— Start TEXT —
2. Relative Verification Cost
Some arguments about generative models focus on verification: “formal verification will become more important as more code is generated”.
I think these arguments are also unscientific. Verification is also not magic. Software designed in one way may be easier to verify than in another way. A user who carefully designed and implemented the software may be able to more easily verify it than when dropped into a fully generated code base.
All of this depends on the task, the user, and what the model is capable of generating. For my prompt to install a package, verification is trivial. I will recognize the right command when I see it, and it’s one line long.
Relative verification cost also goes up with the size of the task. If you’re generating a 1 line script, no problem. If you’re trying to generate a very large artifact, you’re going to get bored validating every command, every edit. You’re not going to be able to check every line of code that was generated. You’re going to need some other approach to verifying the output, increasing cost.
Relative verification cost also depends on the user. If I’m prompting a model to produce Racket, a language I am very fluent in, I can quickly evaluate the design and implementation of the generated code. If I tried to prompt a model to produce C, I’d be far better off just writing the C myself, following a systematic approach that would result in safe C. And then running it in a sandbox. After running some sanitizers on it.
Relative verification cost somewhat depends on the capabilities of the model, too. Some of the early models I experimented with produced trash code. Not merely bad code with bad design, but errors so basic I wouldn’t think to look for them: it would produce Racket with mismatched parenthesis, references to functions that didn’t exist, etc. Those are easy enough to detect by running the compiler, but what about the ones that aren’t so easy to detect?
One key part of this relative verification cost is that generative models produce plausible output. It’s not accurate to say a model produces “correct” or “incorrect” output, or “makes mistakes”. It does exactly what it’s designed to do: produce output that is statistically related to the input prompt, in some way. That doesn’t mean “statistically correct”, just “statistically related”. All output is correct, in the sense that all it’s suppose to be is a point in the distribution of things related to the prompt. Maybe you produce C code with memory errors most of the time, but most C code has memory errors. Maybe you mostly produce correct bash scripts for installing packages, because most bash scripts for installing packages on the internet are correct.
— End TEXT —
— Start PROVIDED INFORMATION —
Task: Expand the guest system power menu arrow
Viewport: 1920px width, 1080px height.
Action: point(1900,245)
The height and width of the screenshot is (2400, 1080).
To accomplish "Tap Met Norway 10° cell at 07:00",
— End PROVIDED INFORMATION —
**GOAL**.
In the text on relative verification cost, which programming language does the writer say they are very fluent in?

**SOLUTION TO THIS TASK**.
Racket